I refer to a comprehensive analysis of some music as a process model. The model is a description of musical structures as activated by the mental processes of some actual listener. A process model describes a musical situation in which the music under discussion is actually used, or experienced. The model presupposes three complementary analyses of some music, viz. an initial-state, an intermediary-state, and a goal-state, analysis. The states here referred to are knowledge states of a music-understanding system called a listener. Regarding the music he deals with, the listener needs a certain knowledge base upon which to operate during listening. To define this knowledge-base is a task pursued in the initial-state analysis of the music. The analysis explicitly states the kinds of knowledge the listener must have recourse to in order to understand the music. Given a defined initial state, it must be shown how the knowledge base attributed to the listener, i.e. his competence, is actually used during his performance of the listening task. To describe this process is the purpose of the intermediary-state analysis. This analysis explicates the structure of actual listening performances. Listening performances can only be described if their goal-state is at least hypothetically known; if this condition is fulfilled one can postulate a mechanism that is sufficient for reaching the goal-state from the initial state. Goal-state descriptions are provided by most conventional music analyses. The notion of an initial-state analysis of music has been pioneered by the Princeton and Yale Schools in the form of a description of so-called "musical systems." It remains to be clarified what is the purpose and format of an intermediary-state analysis of music. Such an analysis shows how the initial and the goal-state of the music-understanding process are linked to each other. It is to be clarified, then, in what sense the initial-state analysis serves as an input to, and the goal-state analysis as an output of, the intermediary-state analysis.

From the vantage point of an intermediary-state analysis of music, the ideal listener stipulated by a goal-state analysis is a procedure for musical understanding that has been defined outside of the context of a well-defined, real-time task. The codification of an ideal listener claims to be true regardless of the real-time constraints and the memory limitations characterizing actual listeners. The hallmark of an ideal listener is authenticity, not efficiency. However, knowledge elements and procedures ascribed to an ideal listener that are provably beyond the performance capabilities of real listeners belong to a world of make-believe. I take the view that no scientific purpose is served by proclaiming in an analysis what listeners should hear; such proclamations belong to the domain of music education and should be clearly designated as such. Music analyses claiming scientific status can only be concerned with what listeners actually hear, or with what listeners can be shown to be able to learn to hear in a music. (In the latter case, the analysis must include the explication of the cognitive processes required for comprehending what the analysis stipulates can be learned.)

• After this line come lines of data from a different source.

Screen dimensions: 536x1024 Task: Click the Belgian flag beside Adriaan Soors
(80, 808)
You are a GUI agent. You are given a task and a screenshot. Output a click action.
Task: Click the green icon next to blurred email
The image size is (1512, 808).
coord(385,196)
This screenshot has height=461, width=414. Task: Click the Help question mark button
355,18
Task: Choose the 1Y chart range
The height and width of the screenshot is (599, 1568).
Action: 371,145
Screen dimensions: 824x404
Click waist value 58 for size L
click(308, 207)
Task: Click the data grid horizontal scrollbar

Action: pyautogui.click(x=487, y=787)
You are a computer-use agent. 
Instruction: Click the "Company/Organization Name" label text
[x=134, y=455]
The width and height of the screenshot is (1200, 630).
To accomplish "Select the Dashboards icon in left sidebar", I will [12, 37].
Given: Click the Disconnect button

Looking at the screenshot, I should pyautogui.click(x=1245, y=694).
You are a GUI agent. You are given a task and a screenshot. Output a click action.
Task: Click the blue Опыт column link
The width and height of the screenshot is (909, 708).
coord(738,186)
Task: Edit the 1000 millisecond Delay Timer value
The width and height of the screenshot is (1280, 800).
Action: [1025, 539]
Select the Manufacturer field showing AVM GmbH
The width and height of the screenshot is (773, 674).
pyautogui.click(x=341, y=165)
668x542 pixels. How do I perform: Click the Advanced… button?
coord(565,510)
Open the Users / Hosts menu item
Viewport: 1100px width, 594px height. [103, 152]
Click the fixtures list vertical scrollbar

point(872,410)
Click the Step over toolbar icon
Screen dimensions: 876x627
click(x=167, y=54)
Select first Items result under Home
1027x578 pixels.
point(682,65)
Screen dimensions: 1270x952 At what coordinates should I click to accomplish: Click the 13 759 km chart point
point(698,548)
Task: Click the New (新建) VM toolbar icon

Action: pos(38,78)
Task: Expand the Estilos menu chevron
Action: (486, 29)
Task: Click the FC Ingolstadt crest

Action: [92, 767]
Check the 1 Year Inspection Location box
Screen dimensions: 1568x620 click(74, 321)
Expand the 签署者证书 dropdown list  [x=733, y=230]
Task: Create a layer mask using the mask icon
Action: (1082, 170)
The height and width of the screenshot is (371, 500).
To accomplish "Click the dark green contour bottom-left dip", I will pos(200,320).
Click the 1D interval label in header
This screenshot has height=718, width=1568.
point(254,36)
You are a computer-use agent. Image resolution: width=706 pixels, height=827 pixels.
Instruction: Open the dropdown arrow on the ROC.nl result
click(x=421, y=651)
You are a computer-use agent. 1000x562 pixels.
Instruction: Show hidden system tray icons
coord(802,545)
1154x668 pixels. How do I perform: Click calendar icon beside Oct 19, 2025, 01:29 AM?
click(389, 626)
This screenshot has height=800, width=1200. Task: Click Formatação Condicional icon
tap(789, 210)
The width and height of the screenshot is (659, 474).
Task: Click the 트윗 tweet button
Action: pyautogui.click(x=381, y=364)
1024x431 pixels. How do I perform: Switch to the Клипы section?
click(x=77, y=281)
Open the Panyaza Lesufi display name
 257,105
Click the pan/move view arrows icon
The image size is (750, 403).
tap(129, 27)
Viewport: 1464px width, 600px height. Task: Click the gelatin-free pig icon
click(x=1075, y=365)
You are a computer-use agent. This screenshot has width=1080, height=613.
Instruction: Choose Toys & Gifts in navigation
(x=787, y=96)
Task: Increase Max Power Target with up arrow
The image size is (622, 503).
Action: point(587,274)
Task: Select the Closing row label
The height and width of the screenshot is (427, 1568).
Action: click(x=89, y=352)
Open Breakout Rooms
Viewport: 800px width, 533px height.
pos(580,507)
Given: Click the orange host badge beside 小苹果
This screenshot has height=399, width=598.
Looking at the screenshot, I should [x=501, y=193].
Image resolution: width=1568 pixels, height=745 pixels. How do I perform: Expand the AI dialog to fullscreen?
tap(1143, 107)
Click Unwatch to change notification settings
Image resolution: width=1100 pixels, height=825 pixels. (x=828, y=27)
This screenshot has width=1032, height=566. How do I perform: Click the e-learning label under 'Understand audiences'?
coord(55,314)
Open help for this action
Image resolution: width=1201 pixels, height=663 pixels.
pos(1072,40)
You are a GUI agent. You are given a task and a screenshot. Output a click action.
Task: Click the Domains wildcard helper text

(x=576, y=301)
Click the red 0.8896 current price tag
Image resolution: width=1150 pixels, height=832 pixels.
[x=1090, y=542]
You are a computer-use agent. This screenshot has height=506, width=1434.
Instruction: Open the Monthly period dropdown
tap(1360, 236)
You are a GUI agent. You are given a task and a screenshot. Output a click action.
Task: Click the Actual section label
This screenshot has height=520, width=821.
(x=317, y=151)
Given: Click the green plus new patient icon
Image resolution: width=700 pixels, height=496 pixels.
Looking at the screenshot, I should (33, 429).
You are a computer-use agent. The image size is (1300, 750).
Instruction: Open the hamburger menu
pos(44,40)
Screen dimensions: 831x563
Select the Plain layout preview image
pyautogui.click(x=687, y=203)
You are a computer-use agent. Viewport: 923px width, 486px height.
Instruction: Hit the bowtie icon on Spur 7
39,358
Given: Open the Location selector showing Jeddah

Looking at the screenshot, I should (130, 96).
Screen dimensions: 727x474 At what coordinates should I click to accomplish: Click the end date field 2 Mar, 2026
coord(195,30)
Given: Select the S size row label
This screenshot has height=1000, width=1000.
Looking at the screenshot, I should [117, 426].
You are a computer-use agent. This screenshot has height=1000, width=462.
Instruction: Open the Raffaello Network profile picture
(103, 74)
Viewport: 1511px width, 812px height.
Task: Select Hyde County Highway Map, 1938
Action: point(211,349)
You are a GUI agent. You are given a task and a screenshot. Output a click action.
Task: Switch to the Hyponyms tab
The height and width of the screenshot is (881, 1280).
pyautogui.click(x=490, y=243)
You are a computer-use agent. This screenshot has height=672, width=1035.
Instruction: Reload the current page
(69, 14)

The first step in taking an ideal listener to test is to conceptualize the components of a music-understanding system that is engaged in a specific task. A listener attending a concert, for example, has a certain set of knowledge elements at his disposition. I would group these elements into three distinct components, entitled the Knowledge System, K, the Understand System, U, and the Performance System, P, as shown in Figure 1.


Figure 1. Model of an ideal listener.



The Knowledge System incorporates the knowledge base the listener draws upon during his performance; it represents the listener's general competence, that is, his task-independent musical knowledge. The knowledge represented in the K-System is two-fold. It comprises music-structural knowledge in declarative form, on the one hand, and largely unverbalizable procedural knowledge concerning the use of music-structural information, on the other. (To know what is a major scale is to possess declarative musical knowledge, while to be able to play a major scale on the piano requires procedural musical knowledge.) Music analyses only deal with the first of the two kinds of knowledge, viz. declarative knowledge.

The listener's Understand System receives input from the Knowledge System and outputs, at performance time, a behavioral program that the Performance System can execute. In order to output an efficient performance program for some task, the Understand System must bring about a transformation of the general knowledge in the Knowledge System into the specific knowledge elements required by the Performance System. Verification problems in music theory concern the question of whether the knowledge base stipulated in some goal-state analysis is sufficient for an actual listener's understanding of the music concerned. A set of knowledge elements is sufficient for a listening task if, first, it comprises adequate knowledge sources for comprehending the music, and second, if the use of the knowledge can be shown to be within the cognitive (real-time) capabilities of an actual listener. In order to show that a given description of an ideal listener has cognitive validity, one needs to formulate and test a model of an actual listener.

Following precedents in cognitive psychology, I suggest that in order to comprehend the behavior of an actual listener, one needs to perform an empirical analysis of the memory system the listener activates during listening. The following is a model of an actual listener as a distributed memory system.


Figure 2. The empirical listener as a distributed memory system (linked to the schema representing an ideal listener).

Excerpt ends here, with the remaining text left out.